Lob auf eine Reform, die gar keine ist

Von Robertodelapuente @adsinistram
Kürzlich fand sich im Stern ein Lob auf die SPD-Bürgerversicherung. Genau betrachtet war dieses Lob aber nichts weiter als die Bestätigung, dass der neoliberale Esprit immer noch genug Befürworter mit Tastatur kennt, die für den Erhalt des status quo schreiben.

Die neoliberale Trias: Wettbewerb, Zwei-Klassen-Medizin und "Pragmatismus"

Dass die Absichten der SPD sind, den "Wettbewerb im Gesundheitswesen" zu schaffen, erschreckt und wird als Prämisse der Sozialstaatlichkeit nicht mal mehr hinterfragt.
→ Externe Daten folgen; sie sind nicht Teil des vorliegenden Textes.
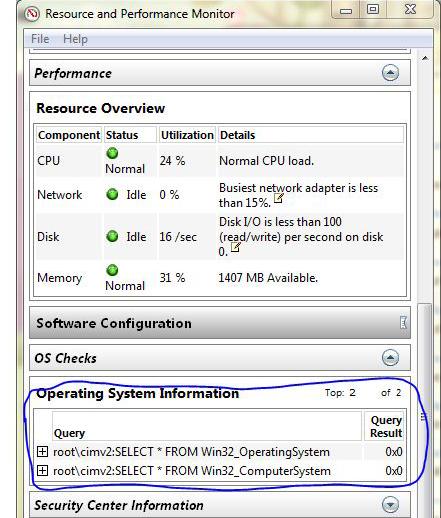This screenshot has height=518, width=441.
Task: Collapse the Performance section
Action: click(x=390, y=73)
Wettbewerb zwischen grippalen Infekten und Ödemen, zwischen Krebs und Agina pectoris - Patienten hätten vermutlich wesentlich andere Sorgen, als zum Wettbewerber ihres Leidens werden zu wollen.
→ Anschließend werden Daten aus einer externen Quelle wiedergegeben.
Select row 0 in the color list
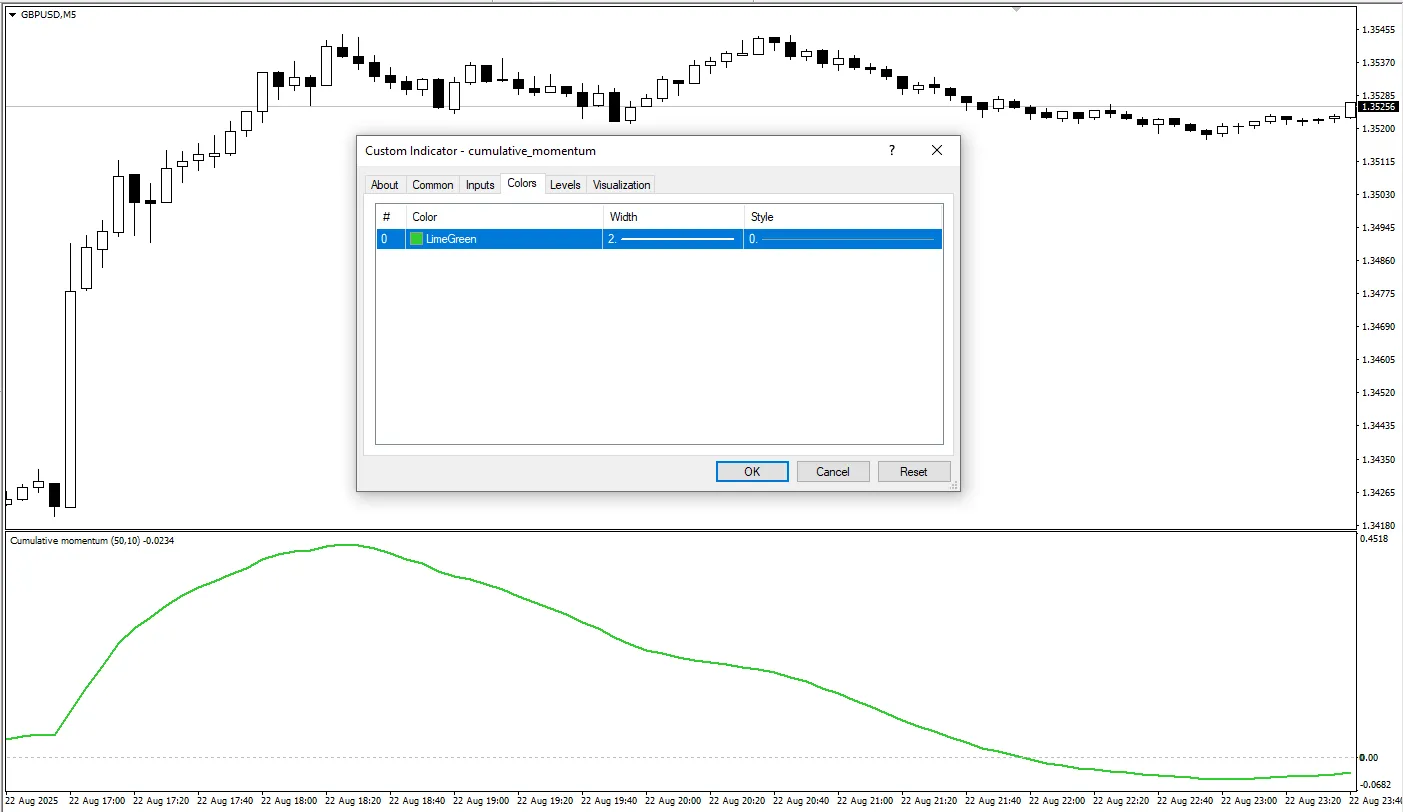(x=389, y=238)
Besonders wichtig scheint es dem Hohelied der SPD-Versicherung dabei, dass die Pläne "keine Enteignung der Privatpatienten" vorsehen, wie es der Autor so dramatisch formuliert. Damit will er wahrscheinlich sagen: keine Einheitskasse, in der alle gleich behandelt werden. Stattdessen sollen die Behandlungssätze für Ärzte bei Kassenpatienten dezent steigen. Der Privatpatient bleibt jedoch Patient erster Klasse. Auch daran wird nicht gerüttelt, denn gelten soll weiterhin, dass der, der das Geld hat, auch bessergestellt sein soll.

Um die Kosten des Gesundheitswesens zu stemmen - ignorieren wir mal, dass die Krankenkassen erst kürzlich einen Milliardenüberschuss "erwirtschaftet" haben -, gäbe es von jeher Pläne, auch Beiträge auf Mieten und Zinsen zu erheben, um damit Engpässe durch eine reiche Klientel zu umgehen. Das sei aber sinnlos, weiß der Stern-Artikel, weil selbst das Finanzamt manche Zinserträge nicht ermitteln könnte. Das ist wirklich untragbar - statt aber Abhilfe zu fordern, um manchen vermögenden Drückeberger doch noch seiner Steuerpflichten zuzuführen, resigniert man. Das Lob auf die Bürgerversicherung nimmt diese Mängel einfach hin. Pragmatismus nennt man das dann wohl...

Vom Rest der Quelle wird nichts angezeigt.